AI coding agents have moved from experimental assistants to replacements for entry-level tech jobs. Founders are using funding not to hire, but to deploy specialized agents. Ryan Carson used his seed round to launch an AI ‘Claw Chief’ as his chief of staff and is preparing another for marketing, explicitly refusing to hire new human staff.
This shift is restructuring engineering teams. David Heinemeier Hansson (DHH) of Basecamp has moved his company to an AI-first model, describing the work as “intoxicating supervision.” The bottleneck is no longer writing syntax but providing high-level creative direction. Engineers now ship projects previously deemed too time-consuming, focusing ambition on design while AI handles execution.
“I have refused to hire new staff, choosing instead to deploy specialized agents for Chief of Staff and marketing roles. Human employees are fallible and eventually leave, while agents offer compounding improvements and total retention.”
- Ryan Carson, This Week in Startups
The economic model is forcing the change. Peter Yang argues on the a16z Podcast that agents remove the emotional friction and alignment overhead that bloats growing companies. The goal is to keep teams intentionally small - 2-3 person product teams augmented by AI - to preserve runway and increase productivity.

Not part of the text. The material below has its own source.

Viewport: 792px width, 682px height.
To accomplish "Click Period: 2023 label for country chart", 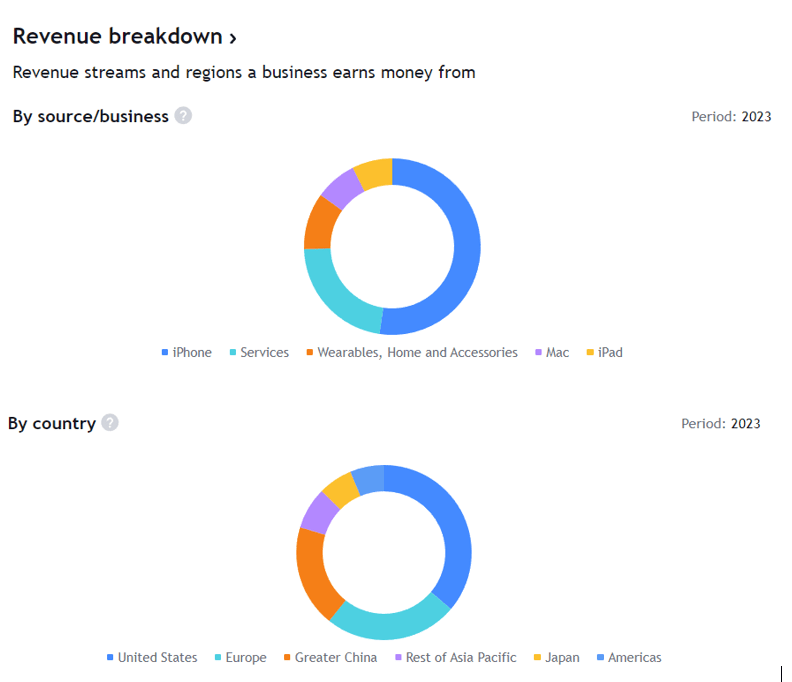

This is deflationary for both headcount and software costs. Startups are now “vibe coding” their own internal tools to replace paid SaaS subscriptions, eroding the moat of companies that relied on the high cost of custom software development. As execution becomes a commodity, the competitive advantage shifts to human taste and the capacity for oversight.
“The shift is a transition from manual labor to intoxicating supervision. The team is now tackling high-priority optimizations they previously considered too time-consuming to touch.”
- DHH, The Pragmatic Engineer
The tools driving this change are winning enterprise adoption. Anthropic’s Claude Code has captured developer loyalty, helping drive the company’s revenue to a $19 billion annual run rate and overtaking OpenAI in business payment market share on platforms like Ramp. For engineers, the work dynamic itself is changing, creating a variable-schedule reward system that Peter Yang compares to a slot machine. The foundational work of software development is being automated, and the human role is being rewritten in real time.